Winter months (October-December) have the highest median incidents, indicating a strong annual peak.

*Business Impact:*

*Positive:* Facilitates high-level seasonal staffing plans.

*Negative*: Relying solely on medians may mask year-specific surges.


 

 **Chart 11: Boxplot of Monthly Crime by Type**

*Why this chart?*
Compare variability and scale of monthly counts across types.

*Insights:*

Theft from Vehicle has widest spread.

*Business Impact:*

*Positive:* High‐variance types may need more conservative forecasting intervals.

*Negative*: Uniform resource rules per type will misallocate capacity.


 

 **Chart 12: Heatmap of Avg Incidents (Type vs. Month)**

*Why this chart?*
Quickly spot which months are highest for each crime type.

*Insights:*

Mischief and Theft from Vehicle were highest around October

*Business Impact:*

*Positive:* Type‐specific seasonal resource allocation.

*Negative*: Non‐seasonal allocation wastes resources off‐peak.

 

 **Chart 13: Seasonal Decomposition of Total Crimes**

*Why this chart?*
Separate trend, seasonality, and residuals for overall crime.

*Insights:*

Trend gently declining over years; strong annual seasonality; small residual spikes from 2004 to 2006.

*Business Impact:*

*Positive:* Trend insights inform long‐term staffing; seasonality drives month‐ahead rosters.

*Negative*: Ignoring residual anomalies misses one-off surges.

 

 **Chart 14: Heatmap of Hour vs. Day of Week**

*Why this chart?*
Detect combined daily & hourly patterns across types.

*Insights:*

Evening crimes cluster on weekends; morning and afternoon crimes remain almost uniform.

*Business Impact:*

*Positive:* Dynamic shift patterns around weekend evenings.

*Negative*: Static 9–5 schedules inadequate for late-evening spikes.


 

 **Chart 15: Time Series for Top 5 Neighbourhoods**

*Why this chart?*
Track hotspot stability/trends over time for leading neighbourhoods.

*Insights:*

Some neighbourhoods show rising trends (gentrification zones), others stable high.

*Business Impact:*

*Positive:* Long-term policy (community outreach) for rising hotspots.

*Negative*: One-off patrols won’t curb steadily climbing areas.


 

# **Model Selections**


## Random Forest

**Model Explanation:**  
Random Forest builds many decision trees on bootstrapped samples and averages their predictions, reducing variance.

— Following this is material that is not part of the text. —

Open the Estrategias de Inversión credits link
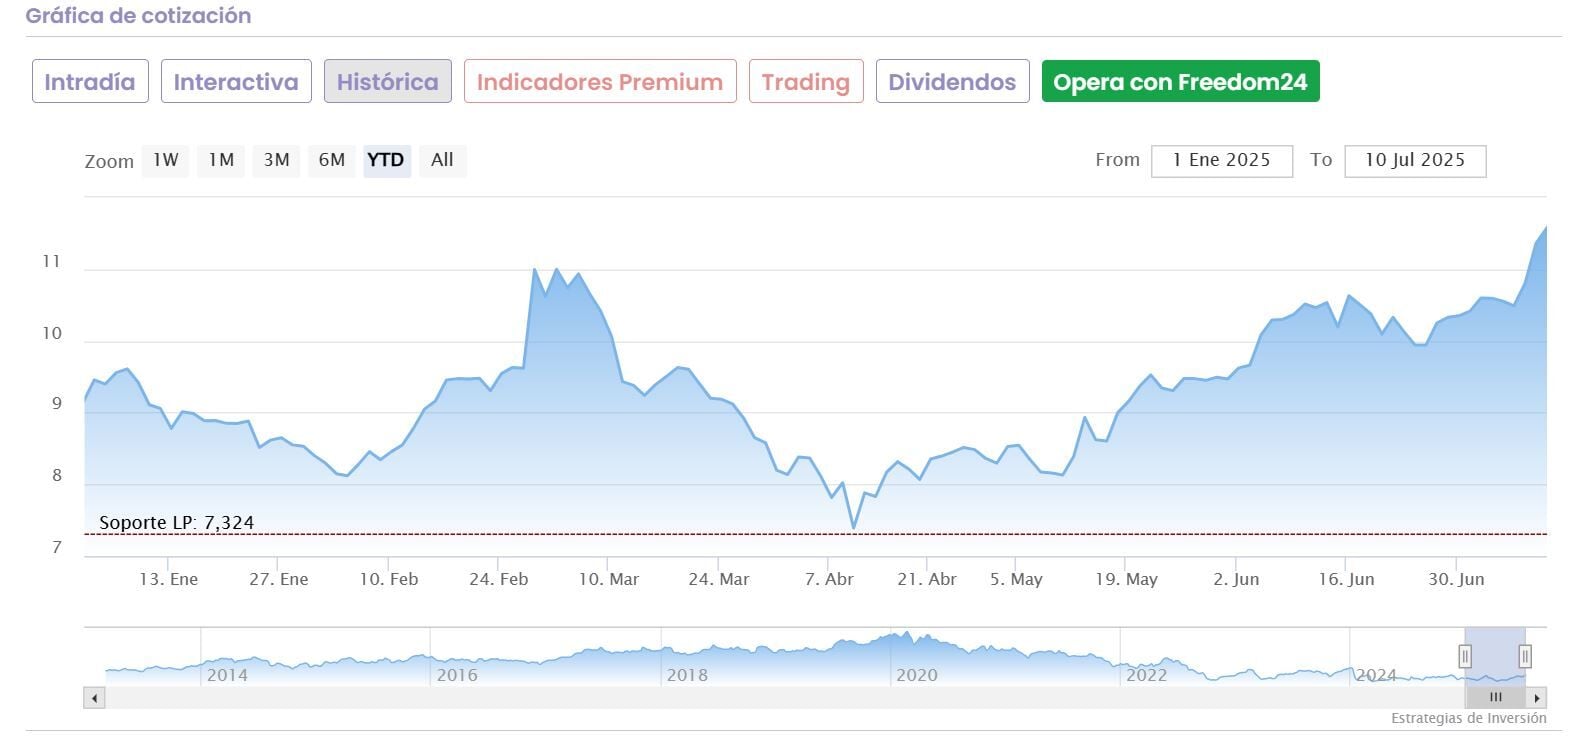 click(1468, 719)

**Performance (Validation Scores):**  
- MAE: 14.9 incidents  
- RMSE: 20.34 incidents  
- MAPE: 5.13%


**Cross-Validation & Hyperparameter Tuning:**  
- Performed 5-fold GridSearchCV over `n_estimators` [50,100], `max_depth` [5,10,None], `min_samples_leaf` [1,3,5].  
- Best params: `n_estimators=100, max_depth=10, min_samples_leaf=1`.  
- CV RMSE improved 71 to 20.

**Business Interpretation of Metrics:**  
- MAE=15 means on average we miss by 15 incidents—acceptable given monthly volumes of ~600.  
- MAPE=5.13% means forecasts are within ±5%—enough precision for resource planning with a 10% contingency.


## XG Boost

**Model Explanation:**  
XGBoost iteratively builds trees that correct errors of previous ones, often yielding stronger performance on structured data.

**Performance (Validation Scores):**  
- MAE: 17.29 incidents  
- RMSE: 23.63 incidents  
- MAPE: 6.15%

**Cross-Validation & Hyperparameter Tuning:**  
- Ran a 20-iteration RandomizedSearchCV over `n_estimators` [50,100,200], `learning_rate` [0.01,0.1,0.2], `max_depth` [3,5,7], `subsample` [0.6,0.8,1.0].  
- Best params: `learning_rate=0.1, max_depth=5, n_estimators=100, subsample=1.0`.  
- CV RMSE improved from 78 to 23 compared to default settings.

**Business Interpretation of Metrics:**  
- MAE 23.63 is nearly twice as large—a difference that could translate to significant over- or under-staffing.

## **Model Chosen:** Random Forest Regressor

**Why:** On our validation set, Random Forest delivered a lower Mean Absolute Error (≈14.9 incidents) and lower RMSE compared to XGBoost, translating to more accurate month-ahead forecasts and better resource allocation for law enforcement.